Reports: Google Incredibly Didn’t Anticipate Being Dropped From iOS 6 Maps, “Scrambling” To Create App
The latest twist in the tale of Google Maps coming back to the iPhone and iOS 6 devices is that Google apparently didn’t anticipate that it would be dropped by Apple as a mapping data provider. As a result, it’s lost time needed to create its own app. If true, that’s a pretty surprising lack […]
The latest twist in the tale of Google Maps coming back to the iPhone and iOS 6 devices is that Google apparently didn’t anticipate that it would be dropped by Apple as a mapping data provider. As a result, it’s lost time needed to create its own app. If true, that’s a pretty surprising lack of foresight on Google’s part.
Time On The Contract Clock
We reported last year that Google had renewed its deal with Apple to be a search and map data provider for iOS devices. The term of that deal, as with all deals Google’s done with Apple, weren’t revealed. But it was pretty likely to be a multiyear one that wouldn’t have expired by now.
In fact, since iOS 5 devices still have Maps that use Google information, that contract is almost certainly still being used, as is Google’s data. Apple’s simply not using it for iOS 6 devices, choosing to go with its own data and that from other providers.
Google Assumed It Was Safe
The fact that the contract is still in force, however, apparently gave Google a false sense of security. Yesterday, The Verge reported — citing two unnamed sources — that the Google-Apple contract still had a year to run when Apple announced in June that it would use its own data for Maps, catching Google off guard:
The decision, made sometime before Apple’s WWDC event in June, sent Google scrambling to develop an iOS Google Maps app — an app which both sources say is still incomplete and currently not scheduled to ship for several months.
The New York Times, also citing two unnamed sources, reported the same. It highlighted another complication, from a different unnamed source, that Google wants to bring Google Earth imagery into a Google Maps app:
Google would likely prefer to release a maps app that includes 3-D imagery so it is comparable to Apple’s. But Google has 3-D images in Google Earth, which is a separate app with a separate code base from Google Maps, so it would take some time to combine the two.
The New York Times report also said that Google hopes to have the app ready by the end of the year.
It Wasn’t Ready? It’s Still Taking This Long?
It’s pretty bizarre that Google didn’t anticipate this, if true. According to a Wall Street Journal article in June (see our summary here), before Apple’s Maps announcement later that month, Google already suspected this would happen and certainly had signs for some time it was coming.
What’s stranger is the idea that Google still doesn’t have an app out. With all the resources the company has, it couldn’t develop an iOS app within three months? I find that hard to believe. The idea that it might be delayed in bringing in 3D imagery from Google Earth certainly could be a contributing factor, but a Google Maps app could always be upgraded later to add this.

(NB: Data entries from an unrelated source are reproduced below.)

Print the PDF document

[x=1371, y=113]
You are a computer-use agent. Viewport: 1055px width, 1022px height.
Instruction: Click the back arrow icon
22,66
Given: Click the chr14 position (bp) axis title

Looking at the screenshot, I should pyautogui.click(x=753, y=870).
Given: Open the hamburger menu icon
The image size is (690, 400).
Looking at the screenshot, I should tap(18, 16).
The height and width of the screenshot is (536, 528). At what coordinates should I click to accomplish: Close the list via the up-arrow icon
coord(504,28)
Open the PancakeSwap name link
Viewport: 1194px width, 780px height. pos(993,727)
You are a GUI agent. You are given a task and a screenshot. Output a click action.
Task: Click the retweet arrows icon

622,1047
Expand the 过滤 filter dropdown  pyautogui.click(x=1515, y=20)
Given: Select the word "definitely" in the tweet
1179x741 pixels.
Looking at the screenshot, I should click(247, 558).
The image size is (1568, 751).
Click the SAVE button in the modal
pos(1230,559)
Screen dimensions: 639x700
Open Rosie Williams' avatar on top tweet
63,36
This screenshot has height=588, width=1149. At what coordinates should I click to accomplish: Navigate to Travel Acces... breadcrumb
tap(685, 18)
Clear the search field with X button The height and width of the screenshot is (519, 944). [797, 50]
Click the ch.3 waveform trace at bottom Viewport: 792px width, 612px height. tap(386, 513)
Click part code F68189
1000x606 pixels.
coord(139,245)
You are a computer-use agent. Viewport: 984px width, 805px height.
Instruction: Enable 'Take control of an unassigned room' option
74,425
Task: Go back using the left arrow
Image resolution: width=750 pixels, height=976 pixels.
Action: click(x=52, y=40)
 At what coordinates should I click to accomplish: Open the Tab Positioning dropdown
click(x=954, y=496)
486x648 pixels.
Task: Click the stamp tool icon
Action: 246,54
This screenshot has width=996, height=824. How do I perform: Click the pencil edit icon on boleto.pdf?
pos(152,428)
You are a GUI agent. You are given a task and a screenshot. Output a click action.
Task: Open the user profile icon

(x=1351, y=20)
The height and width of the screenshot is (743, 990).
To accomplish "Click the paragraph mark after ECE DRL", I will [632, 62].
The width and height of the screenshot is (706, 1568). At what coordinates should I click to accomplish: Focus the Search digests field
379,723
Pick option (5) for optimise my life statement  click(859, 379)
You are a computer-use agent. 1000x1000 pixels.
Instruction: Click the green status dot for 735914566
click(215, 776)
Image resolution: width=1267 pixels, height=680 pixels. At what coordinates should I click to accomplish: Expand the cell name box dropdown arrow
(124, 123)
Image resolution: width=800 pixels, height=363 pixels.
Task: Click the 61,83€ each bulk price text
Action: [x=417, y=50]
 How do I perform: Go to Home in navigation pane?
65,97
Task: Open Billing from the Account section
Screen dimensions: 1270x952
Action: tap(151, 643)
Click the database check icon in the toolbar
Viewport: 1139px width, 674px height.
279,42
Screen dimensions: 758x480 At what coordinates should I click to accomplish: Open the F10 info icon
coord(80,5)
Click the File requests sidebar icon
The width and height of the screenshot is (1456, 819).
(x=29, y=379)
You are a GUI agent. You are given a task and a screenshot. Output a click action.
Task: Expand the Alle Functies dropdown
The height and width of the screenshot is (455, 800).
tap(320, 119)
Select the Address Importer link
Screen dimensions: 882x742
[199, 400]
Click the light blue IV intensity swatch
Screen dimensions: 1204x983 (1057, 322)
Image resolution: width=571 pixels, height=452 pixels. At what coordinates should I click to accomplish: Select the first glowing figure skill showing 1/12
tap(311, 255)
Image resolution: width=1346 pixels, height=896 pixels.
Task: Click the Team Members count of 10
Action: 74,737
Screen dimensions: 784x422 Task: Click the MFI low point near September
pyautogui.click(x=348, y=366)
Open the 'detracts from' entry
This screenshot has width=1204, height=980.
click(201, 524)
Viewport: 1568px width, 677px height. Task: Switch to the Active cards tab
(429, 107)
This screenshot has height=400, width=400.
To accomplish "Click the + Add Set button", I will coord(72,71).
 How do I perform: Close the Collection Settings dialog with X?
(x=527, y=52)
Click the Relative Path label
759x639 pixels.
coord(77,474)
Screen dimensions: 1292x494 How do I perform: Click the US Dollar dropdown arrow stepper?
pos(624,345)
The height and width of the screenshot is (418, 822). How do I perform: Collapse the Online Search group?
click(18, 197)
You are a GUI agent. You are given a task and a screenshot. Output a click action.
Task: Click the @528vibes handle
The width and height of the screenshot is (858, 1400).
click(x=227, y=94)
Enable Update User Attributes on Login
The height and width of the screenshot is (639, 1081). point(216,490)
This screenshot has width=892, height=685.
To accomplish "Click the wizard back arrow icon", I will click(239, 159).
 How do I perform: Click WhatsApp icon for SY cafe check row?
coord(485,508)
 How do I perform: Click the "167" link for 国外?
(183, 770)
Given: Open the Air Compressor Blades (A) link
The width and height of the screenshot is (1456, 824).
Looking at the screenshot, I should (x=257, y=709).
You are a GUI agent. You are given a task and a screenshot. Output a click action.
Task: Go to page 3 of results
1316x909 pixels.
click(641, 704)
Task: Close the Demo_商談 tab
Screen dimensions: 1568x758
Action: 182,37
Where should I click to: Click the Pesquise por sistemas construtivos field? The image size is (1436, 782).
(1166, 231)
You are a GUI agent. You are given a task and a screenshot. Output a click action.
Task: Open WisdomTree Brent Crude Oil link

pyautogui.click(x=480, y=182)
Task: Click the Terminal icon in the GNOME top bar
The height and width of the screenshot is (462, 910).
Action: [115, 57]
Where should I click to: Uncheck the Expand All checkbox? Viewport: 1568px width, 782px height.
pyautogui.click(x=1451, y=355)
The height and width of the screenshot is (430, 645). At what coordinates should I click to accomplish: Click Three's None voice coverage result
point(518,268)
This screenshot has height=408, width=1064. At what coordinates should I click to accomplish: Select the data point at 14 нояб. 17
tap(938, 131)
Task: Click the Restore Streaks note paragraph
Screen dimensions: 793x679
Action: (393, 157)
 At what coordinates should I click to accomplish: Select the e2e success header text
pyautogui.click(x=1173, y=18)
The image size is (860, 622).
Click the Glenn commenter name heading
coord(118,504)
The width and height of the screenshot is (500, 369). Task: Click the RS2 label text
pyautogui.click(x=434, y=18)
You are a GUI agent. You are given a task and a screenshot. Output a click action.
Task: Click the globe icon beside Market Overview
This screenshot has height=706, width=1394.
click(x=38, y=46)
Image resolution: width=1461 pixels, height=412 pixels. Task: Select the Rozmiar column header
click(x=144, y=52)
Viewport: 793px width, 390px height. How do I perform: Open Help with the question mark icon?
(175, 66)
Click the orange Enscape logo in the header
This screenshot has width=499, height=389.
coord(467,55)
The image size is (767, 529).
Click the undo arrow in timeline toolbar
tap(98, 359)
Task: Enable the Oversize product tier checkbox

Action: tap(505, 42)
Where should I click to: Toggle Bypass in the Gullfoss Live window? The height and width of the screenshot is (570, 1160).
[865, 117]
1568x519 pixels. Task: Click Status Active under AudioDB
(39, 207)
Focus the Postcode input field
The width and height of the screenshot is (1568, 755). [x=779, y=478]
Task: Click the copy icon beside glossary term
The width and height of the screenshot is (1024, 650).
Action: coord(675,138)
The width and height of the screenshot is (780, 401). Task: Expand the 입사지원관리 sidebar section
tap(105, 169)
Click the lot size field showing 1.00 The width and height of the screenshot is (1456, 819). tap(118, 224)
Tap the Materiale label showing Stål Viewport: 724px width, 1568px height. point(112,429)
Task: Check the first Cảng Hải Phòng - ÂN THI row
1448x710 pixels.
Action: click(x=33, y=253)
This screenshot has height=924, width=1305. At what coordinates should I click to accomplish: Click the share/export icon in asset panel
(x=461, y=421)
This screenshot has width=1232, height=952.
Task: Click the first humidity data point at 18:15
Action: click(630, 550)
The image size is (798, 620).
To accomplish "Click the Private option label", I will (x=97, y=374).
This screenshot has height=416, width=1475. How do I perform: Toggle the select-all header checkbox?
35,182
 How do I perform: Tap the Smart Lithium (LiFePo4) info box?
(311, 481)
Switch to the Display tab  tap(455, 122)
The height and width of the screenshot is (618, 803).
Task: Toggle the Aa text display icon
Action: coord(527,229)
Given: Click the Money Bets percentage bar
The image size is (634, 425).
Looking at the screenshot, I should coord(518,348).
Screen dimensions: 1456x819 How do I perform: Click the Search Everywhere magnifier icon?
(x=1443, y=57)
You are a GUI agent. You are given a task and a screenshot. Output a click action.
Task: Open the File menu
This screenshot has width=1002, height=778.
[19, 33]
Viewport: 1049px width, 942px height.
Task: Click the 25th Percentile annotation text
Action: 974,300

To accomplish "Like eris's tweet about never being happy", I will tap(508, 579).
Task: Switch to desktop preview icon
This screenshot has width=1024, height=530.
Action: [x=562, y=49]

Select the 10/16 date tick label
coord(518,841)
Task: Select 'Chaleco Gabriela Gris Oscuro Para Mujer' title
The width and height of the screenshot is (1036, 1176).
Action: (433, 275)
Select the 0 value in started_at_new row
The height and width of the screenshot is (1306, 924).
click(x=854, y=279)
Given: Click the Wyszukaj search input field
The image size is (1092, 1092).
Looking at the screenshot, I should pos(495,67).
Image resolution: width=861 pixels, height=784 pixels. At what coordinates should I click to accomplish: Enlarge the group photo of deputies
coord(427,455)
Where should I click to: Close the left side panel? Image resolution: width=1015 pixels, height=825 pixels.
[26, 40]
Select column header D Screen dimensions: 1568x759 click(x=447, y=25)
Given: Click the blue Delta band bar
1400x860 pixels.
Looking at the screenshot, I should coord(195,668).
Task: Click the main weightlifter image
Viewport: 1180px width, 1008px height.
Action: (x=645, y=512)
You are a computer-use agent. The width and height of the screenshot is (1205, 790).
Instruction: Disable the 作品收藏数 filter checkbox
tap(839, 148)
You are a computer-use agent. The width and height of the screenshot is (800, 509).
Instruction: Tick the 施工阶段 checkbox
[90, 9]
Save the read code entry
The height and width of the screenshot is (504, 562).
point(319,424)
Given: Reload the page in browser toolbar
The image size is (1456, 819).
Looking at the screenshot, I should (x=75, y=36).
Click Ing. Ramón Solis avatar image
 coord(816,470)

After all, it’s not like criticisms of Apple’s own Maps have been eased by its flyover views. Such things are cool, but I think the core feature people want from any maps product is the ability for it to accurately find things, not show pretty pictures.
Of course, Google could be dragging its feet for competitive reasons, something I explained as a “bad” reason — if happening — in my post yesterday, The Good & Bad Scenarios About Why Google Hasn’t “Done Anything Yet” About Google Maps For iOS.
I also explained how the contract itself might have other complications. It might not just be that Google was caught off guard. There might be provisions in the contract that are also preventing it from submitting any Google Maps app.
But that’s speculation. Google’s not saying (which again might be related to the contract). So it’s back to wait-and-see, until more unnamed sources step up!